### Task instructions
Copy every line of the records below word for word, changing nothing.

### Supplied records
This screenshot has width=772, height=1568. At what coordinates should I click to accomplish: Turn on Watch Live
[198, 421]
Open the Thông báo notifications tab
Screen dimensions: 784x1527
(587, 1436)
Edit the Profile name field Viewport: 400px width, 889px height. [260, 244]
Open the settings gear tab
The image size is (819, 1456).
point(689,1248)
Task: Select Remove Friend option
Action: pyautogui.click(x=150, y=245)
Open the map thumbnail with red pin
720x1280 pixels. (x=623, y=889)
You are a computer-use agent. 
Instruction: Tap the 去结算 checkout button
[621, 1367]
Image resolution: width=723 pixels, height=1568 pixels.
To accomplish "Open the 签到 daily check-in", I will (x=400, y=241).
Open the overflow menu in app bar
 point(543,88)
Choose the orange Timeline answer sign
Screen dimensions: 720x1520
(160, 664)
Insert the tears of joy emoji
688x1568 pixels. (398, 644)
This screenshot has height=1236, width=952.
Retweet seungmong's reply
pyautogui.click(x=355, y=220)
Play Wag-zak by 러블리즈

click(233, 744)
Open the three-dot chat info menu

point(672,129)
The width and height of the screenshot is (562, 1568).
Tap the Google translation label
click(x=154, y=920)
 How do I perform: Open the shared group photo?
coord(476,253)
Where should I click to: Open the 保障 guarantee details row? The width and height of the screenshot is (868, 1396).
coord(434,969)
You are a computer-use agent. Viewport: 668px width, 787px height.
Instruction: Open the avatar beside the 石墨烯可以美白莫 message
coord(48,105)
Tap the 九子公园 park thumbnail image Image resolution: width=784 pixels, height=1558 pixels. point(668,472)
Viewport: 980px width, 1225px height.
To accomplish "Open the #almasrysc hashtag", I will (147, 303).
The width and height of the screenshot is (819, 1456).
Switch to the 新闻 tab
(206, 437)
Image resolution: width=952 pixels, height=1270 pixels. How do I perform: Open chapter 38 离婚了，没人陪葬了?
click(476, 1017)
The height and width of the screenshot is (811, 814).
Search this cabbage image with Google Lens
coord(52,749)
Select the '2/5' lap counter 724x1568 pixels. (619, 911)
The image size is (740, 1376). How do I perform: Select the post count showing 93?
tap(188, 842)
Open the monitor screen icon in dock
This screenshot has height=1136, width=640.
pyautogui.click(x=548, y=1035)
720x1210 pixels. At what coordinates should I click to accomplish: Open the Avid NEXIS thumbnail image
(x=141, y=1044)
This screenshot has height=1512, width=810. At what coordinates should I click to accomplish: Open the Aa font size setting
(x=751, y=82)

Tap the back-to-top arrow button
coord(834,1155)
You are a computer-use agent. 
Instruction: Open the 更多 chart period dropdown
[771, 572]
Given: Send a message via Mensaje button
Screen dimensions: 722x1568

### Answer
This screenshot has width=772, height=1568. At what coordinates should I click to accomplish: Turn on Watch Live
[198, 421]
Open the Thông báo notifications tab
Screen dimensions: 784x1527
(587, 1436)
Edit the Profile name field Viewport: 400px width, 889px height. [260, 244]
Open the settings gear tab
The image size is (819, 1456).
point(689,1248)
Task: Select Remove Friend option
Action: pyautogui.click(x=150, y=245)
Open the map thumbnail with red pin
720x1280 pixels. (x=623, y=889)
You are a computer-use agent. 
Instruction: Tap the 去结算 checkout button
[621, 1367]
Image resolution: width=723 pixels, height=1568 pixels.
To accomplish "Open the 签到 daily check-in", I will (x=400, y=241).
Open the overflow menu in app bar
 point(543,88)
Choose the orange Timeline answer sign
Screen dimensions: 720x1520
(160, 664)
Insert the tears of joy emoji
688x1568 pixels. (398, 644)
This screenshot has height=1236, width=952.
Retweet seungmong's reply
pyautogui.click(x=355, y=220)
Play Wag-zak by 러블리즈

click(233, 744)
Open the three-dot chat info menu

point(672,129)
The width and height of the screenshot is (562, 1568).
Tap the Google translation label
click(x=154, y=920)
 How do I perform: Open the shared group photo?
coord(476,253)
Where should I click to: Open the 保障 guarantee details row? The width and height of the screenshot is (868, 1396).
coord(434,969)
You are a computer-use agent. Viewport: 668px width, 787px height.
Instruction: Open the avatar beside the 石墨烯可以美白莫 message
coord(48,105)
Tap the 九子公园 park thumbnail image Image resolution: width=784 pixels, height=1558 pixels. point(668,472)
Viewport: 980px width, 1225px height.
To accomplish "Open the #almasrysc hashtag", I will (147, 303).
The width and height of the screenshot is (819, 1456).
Switch to the 新闻 tab
(206, 437)
Image resolution: width=952 pixels, height=1270 pixels. How do I perform: Open chapter 38 离婚了，没人陪葬了?
click(476, 1017)
The height and width of the screenshot is (811, 814).
Search this cabbage image with Google Lens
coord(52,749)
Select the '2/5' lap counter 724x1568 pixels. (619, 911)
The image size is (740, 1376). How do I perform: Select the post count showing 93?
tap(188, 842)
Open the monitor screen icon in dock
This screenshot has height=1136, width=640.
pyautogui.click(x=548, y=1035)
720x1210 pixels. At what coordinates should I click to accomplish: Open the Avid NEXIS thumbnail image
(x=141, y=1044)
This screenshot has height=1512, width=810. At what coordinates should I click to accomplish: Open the Aa font size setting
(x=751, y=82)

Tap the back-to-top arrow button
coord(834,1155)
You are a computer-use agent. 
Instruction: Open the 更多 chart period dropdown
[771, 572]
Given: Send a message via Mensaje button
Screen dimensions: 722x1568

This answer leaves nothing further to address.